Friday, April 19, 2019

MahaYogi's Dreams

MahaYogi was never lonely, part of the spiritual path was in transcending it, and yet paths crossed. One day he glanced at a matrimonial advertisement on Jeevan Sathi, a portal for the Indian subcontinent, a face stood out, a manager at the bank of America, a lonely single woman in her thirties.
Women always found MahaYogi interesting, so interesting that they often found new pretexes to meet him, sometimes invading his personal space, right up to liberties like massaging his feet, in a hope to get intimate enough for sex, but MahaYogi avoided them, he thought of them as mobile sperm banks, and did not really have any natural urge to donate sperm, even for democratic reasons.

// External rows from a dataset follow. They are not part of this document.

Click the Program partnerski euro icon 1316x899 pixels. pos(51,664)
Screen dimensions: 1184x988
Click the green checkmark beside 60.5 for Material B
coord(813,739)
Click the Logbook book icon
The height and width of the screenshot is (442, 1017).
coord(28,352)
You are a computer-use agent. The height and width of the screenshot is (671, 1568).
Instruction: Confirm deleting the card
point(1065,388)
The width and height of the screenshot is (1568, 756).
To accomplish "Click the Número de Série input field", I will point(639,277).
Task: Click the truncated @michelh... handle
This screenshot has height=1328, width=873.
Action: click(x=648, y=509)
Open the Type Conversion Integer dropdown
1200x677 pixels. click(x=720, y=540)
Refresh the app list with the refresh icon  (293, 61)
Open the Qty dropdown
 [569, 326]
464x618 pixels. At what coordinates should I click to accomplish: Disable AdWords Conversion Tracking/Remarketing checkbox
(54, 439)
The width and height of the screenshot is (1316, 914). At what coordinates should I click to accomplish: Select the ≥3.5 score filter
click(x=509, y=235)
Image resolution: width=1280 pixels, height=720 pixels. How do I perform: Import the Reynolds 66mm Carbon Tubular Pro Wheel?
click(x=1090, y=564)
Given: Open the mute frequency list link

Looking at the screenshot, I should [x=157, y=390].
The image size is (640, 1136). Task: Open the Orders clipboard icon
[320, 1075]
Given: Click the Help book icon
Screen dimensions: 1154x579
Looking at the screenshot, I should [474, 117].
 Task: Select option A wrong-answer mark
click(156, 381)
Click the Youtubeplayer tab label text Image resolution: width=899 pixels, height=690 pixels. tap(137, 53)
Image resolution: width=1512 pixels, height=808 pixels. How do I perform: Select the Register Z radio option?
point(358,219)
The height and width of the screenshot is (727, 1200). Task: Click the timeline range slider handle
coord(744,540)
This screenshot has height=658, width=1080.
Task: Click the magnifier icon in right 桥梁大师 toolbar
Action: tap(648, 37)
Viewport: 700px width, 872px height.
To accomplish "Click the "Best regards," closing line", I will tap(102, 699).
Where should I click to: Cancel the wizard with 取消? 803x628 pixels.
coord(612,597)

This girl turned out to be in yogi's dreams, a virtual person, an augmented reality, and she found a place in yogi's mind, haunting him for decades in an innocuous, way with her voice.

This girl, whom Yogi called Aurora, was frozen in a face, she was a decade ago, now she had aged in a reality somewhere between life and a dream. But the face lived on immortalized in memory, that Yogi never attributed importance to. A face that reminded him of a timeline he never lived, maybe all timelines existed, all branches, in righteous reality, and somewhere MahaYogi was stuck in a doldrum career as a suburban dad with a daughter, stuck with this aurora of his imagination, commuting every day to work in traffic, a special prayer is called for in such situations with MahaYogi pleading to the almighty for respite, respite from such a fate, whether it exists in a dream, where timelines meet or in imagination, thoughts of this were unwelcome. So Yogi learned to forget. He forgot. He was celibate, and that was the joy, not an ephemeral orgasm, the sensual satisfaction in a woman's body for a night and decades of burden after that.

Fortunately, another saint Riponche Senior happened to drop by, and Yogi was directed in a deep spiritual discussion on winds and active pumps. Riponche wanted to know if modern science like active pumps and windmills affected the good winds and water spirits, which are part of the Shambhala tradition.